>>>>
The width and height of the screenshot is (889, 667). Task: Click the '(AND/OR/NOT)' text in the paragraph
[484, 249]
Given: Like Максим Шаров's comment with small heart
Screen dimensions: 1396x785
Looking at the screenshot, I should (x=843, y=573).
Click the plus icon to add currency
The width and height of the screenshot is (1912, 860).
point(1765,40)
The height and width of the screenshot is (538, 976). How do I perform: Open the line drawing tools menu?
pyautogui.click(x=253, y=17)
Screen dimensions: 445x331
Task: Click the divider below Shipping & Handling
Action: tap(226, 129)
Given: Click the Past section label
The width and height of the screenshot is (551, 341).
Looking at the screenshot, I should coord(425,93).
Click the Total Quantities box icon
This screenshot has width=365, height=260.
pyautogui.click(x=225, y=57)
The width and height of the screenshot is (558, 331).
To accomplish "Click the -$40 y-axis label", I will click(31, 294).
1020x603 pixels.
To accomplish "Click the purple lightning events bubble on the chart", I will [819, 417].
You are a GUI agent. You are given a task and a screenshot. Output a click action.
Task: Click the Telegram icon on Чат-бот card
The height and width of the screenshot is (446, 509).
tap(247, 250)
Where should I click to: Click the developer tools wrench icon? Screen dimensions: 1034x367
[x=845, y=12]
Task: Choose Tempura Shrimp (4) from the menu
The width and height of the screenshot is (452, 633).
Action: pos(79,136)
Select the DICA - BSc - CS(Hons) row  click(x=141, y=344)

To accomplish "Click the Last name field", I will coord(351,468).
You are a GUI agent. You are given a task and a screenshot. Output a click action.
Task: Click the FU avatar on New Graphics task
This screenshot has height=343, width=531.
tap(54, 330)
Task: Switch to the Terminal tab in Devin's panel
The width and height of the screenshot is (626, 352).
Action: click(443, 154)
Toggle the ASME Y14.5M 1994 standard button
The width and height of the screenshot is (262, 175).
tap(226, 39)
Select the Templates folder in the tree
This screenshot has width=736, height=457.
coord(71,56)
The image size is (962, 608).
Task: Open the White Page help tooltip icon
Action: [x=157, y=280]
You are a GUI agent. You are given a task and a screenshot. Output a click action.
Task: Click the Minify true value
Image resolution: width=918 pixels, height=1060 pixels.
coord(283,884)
<<<<
### [What is required]
Update the records above by putting "interface agent" wherever "GUI agent" occurs, and leave every other part as it is.

### [The result]
The width and height of the screenshot is (889, 667). Task: Click the '(AND/OR/NOT)' text in the paragraph
[484, 249]
Given: Like Максим Шаров's comment with small heart
Screen dimensions: 1396x785
Looking at the screenshot, I should (x=843, y=573).
Click the plus icon to add currency
The width and height of the screenshot is (1912, 860).
point(1765,40)
The height and width of the screenshot is (538, 976). How do I perform: Open the line drawing tools menu?
pyautogui.click(x=253, y=17)
Screen dimensions: 445x331
Task: Click the divider below Shipping & Handling
Action: tap(226, 129)
Given: Click the Past section label
The width and height of the screenshot is (551, 341).
Looking at the screenshot, I should coord(425,93).
Click the Total Quantities box icon
This screenshot has width=365, height=260.
pyautogui.click(x=225, y=57)
The width and height of the screenshot is (558, 331).
To accomplish "Click the -$40 y-axis label", I will click(31, 294).
1020x603 pixels.
To accomplish "Click the purple lightning events bubble on the chart", I will [819, 417].
You are a interface agent. You are given a task and a screenshot. Output a click action.
Task: Click the Telegram icon on Чат-бот card
The height and width of the screenshot is (446, 509).
tap(247, 250)
Where should I click to: Click the developer tools wrench icon? Screen dimensions: 1034x367
[x=845, y=12]
Task: Choose Tempura Shrimp (4) from the menu
The width and height of the screenshot is (452, 633).
Action: pos(79,136)
Select the DICA - BSc - CS(Hons) row  click(x=141, y=344)

To accomplish "Click the Last name field", I will coord(351,468).
You are a interface agent. You are given a task and a screenshot. Output a click action.
Task: Click the FU avatar on New Graphics task
This screenshot has height=343, width=531.
tap(54, 330)
Task: Switch to the Terminal tab in Devin's panel
The width and height of the screenshot is (626, 352).
Action: click(443, 154)
Toggle the ASME Y14.5M 1994 standard button
The width and height of the screenshot is (262, 175).
tap(226, 39)
Select the Templates folder in the tree
This screenshot has width=736, height=457.
coord(71,56)
The image size is (962, 608).
Task: Open the White Page help tooltip icon
Action: [x=157, y=280]
You are a interface agent. You are given a task and a screenshot. Output a click action.
Task: Click the Minify true value
Image resolution: width=918 pixels, height=1060 pixels.
coord(283,884)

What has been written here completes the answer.